The reality however is very different. There are many factors that can (and indeed should) influence your tyre buying decision. For starters, how often you drive, where you typically drive, your driving style. What type of car you have, not to mention what you typically use your car for day to day. Since there are different combinations of answers for different drivers, it shouldn’t come as a surprise to learn that there are different tyres for all uses.
Tyre experts can offer objective advice on all of these crucial considerations to help you make an informed choice. It’s also worth bearing in mind that the tyre you choose will likely come with a warranty.
If you’ve ever wondered what’s covered, what isn’t, or what you’d need to do if you felt a need to claim on your warranty, this article will help to explain the tyre warranty process and point out some important details worth knowing about.
So what does a tyre warranty cover?
Tyre warranties are somewhat complex. For starters they generally do not cover either of the following:
The required frictional contact and the interaction between the tyre and road surface means that the rubber compounds tyres are made from will wear over time. How quickly this wear happens depends on many variables, the consistency of the rubber compound, the performance priorities of the tyre, how you drive (aggressive driving really speeds up wear) and obviously how many miles you drive.The point is, wear will occur and is not normally covered by a tyre warranty because most factors that affect it’s rate are outside the tyre manufacturer’s control.
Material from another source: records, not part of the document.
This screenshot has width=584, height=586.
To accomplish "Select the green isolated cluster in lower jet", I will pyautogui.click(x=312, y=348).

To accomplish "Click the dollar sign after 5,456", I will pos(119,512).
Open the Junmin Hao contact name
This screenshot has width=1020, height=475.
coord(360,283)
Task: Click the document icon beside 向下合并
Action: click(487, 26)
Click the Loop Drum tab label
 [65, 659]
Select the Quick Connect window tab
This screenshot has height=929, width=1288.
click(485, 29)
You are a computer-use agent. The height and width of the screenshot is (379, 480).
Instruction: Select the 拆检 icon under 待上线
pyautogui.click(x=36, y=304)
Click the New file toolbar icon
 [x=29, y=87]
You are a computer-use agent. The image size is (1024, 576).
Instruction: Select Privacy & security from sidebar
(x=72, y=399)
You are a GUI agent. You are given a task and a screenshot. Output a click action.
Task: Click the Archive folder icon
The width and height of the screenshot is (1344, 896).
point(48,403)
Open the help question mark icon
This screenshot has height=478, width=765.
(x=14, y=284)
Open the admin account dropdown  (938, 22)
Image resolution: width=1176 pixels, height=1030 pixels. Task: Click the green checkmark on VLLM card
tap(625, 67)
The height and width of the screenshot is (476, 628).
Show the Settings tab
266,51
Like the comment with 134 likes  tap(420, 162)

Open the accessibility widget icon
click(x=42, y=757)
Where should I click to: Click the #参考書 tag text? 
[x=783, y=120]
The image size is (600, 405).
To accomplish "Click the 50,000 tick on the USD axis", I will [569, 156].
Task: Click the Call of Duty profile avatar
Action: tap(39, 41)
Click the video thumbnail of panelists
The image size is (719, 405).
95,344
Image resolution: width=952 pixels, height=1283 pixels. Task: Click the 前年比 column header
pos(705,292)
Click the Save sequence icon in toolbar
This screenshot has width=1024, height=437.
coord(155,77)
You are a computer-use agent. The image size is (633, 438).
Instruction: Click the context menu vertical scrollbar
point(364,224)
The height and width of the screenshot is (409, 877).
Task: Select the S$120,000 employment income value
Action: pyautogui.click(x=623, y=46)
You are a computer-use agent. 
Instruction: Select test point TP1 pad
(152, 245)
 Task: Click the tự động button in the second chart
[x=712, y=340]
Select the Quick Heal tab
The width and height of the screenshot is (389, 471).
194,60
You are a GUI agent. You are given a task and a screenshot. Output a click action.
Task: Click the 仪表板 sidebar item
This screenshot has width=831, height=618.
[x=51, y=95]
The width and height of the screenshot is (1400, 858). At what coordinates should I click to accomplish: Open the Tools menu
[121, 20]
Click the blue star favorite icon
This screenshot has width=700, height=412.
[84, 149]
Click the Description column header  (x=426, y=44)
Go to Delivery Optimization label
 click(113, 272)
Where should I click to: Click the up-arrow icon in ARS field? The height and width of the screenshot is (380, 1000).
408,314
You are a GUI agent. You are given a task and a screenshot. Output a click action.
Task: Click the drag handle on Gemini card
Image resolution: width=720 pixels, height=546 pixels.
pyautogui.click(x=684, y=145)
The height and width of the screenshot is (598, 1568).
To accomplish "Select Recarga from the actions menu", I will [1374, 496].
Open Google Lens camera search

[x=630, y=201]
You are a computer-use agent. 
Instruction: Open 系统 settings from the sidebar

Maintenance and accidental damage
The driver has a key part to play and can influence how well the tyre performs and lasts. If you don’t look after your tyres, they can wear more quickly, have less grip and wear prematurely in key places. If you do not respect them and drive over kerbstones or sleeping policeman carelessly or are unluckily enough to strike an object in the road, they can show signs of damage. Again, the point is, any tyre expert will be able to spot this kind of premature wear or damage and – because it’s caused by a lack of maintenance (or bad luck) – it’s also not going to be covered by the warranty. You wouldn’t expect it to be.
Tyre with worn tread
The normal tyre wear incurred through driving is not covered by a tyre’s warranty
So we now know what isn’t covered by a tyre warranty, so what is? The answer to this is quite simple. Once you have had your new tyres fitted, if you think something’s not quite right, like if the handling’s off, or if the tyres are excessively noisy, or you see something’s wrong, it’s time to act. But how?
If you suspect your tyres are faulty, here’s what you should do
These days, modern tyre design and production is extremely technology driven, and brands like Continental not only have very stringent quality control processes in place, they also test new tyre models extensively before they’re made available to buy. As such, manufacture defects are, certainly among the premium brands, very rare.
But not impossible. And in the case where a manufacturing fault has occurred, it’s important for you to know you have rights and there are established processes – laid down by the British Tyre Manufacturers Association (BTMA) – to protect you. The standard complaint process can be found along with the standard complaint form which can be downloaded directly from the BTMA’s website.
Here are the steps you should follow:
Consider what’s not covered by the tyre warranty (normal wear, and accidental damage) and make sure it isn’t due to these (your insurer may be able to help here) or poor maintenance on your part. If you’re satisfied it’s nothing to do with these things…
…don’t delay. The sooner you report a tyre manufacturing problem, the easier it will be to proove, That’s because over time it becomes harder to judge whether a problem is due to a fault or to normal tyre wear, so act quickly.
Go back to the centre where you bought your tyres (this also applies if you bought your tyres online – your rights are identical). Following an initial inspection of the tyre, if a fault can be found it may be that it needs to be returned to the manufacturer for a full technical examination before reaching a decision. You can also request this if you do not agree with the technician’s conclusion. There is no cost to you for this service but you will need to buy a replacement tyre while the tyre in question is sent back for inspection.
Following the technical examination of your tyre there could be any one of a range of outcomes – from a full refund/replacement tyre to partial compensation, or to rejection of the claim. If this happens, the retailer is obliged to explain the reasons to you. In some cases, if the tyre is sent back to the manufacturer for further examination then you should receive an explanation from them. For example in the case of a Continental tyre that has been returned for examination, you will receive a full written explanation with photographs of your tyre explaining the reasons for the condition for which the tyre was returned, if rejected, so you are fully informed.
Get it Checked
If your car is new and you suspect the tyres are faulty, go back to your vehicle dealer. Tyres are not normally covered by vehicle warranties, but your dealer still has a responsibility to advise you on the next course of action. They also have the ability to return the tyre to the manufacturer, either through their tyre supplier or direct as in the above instance.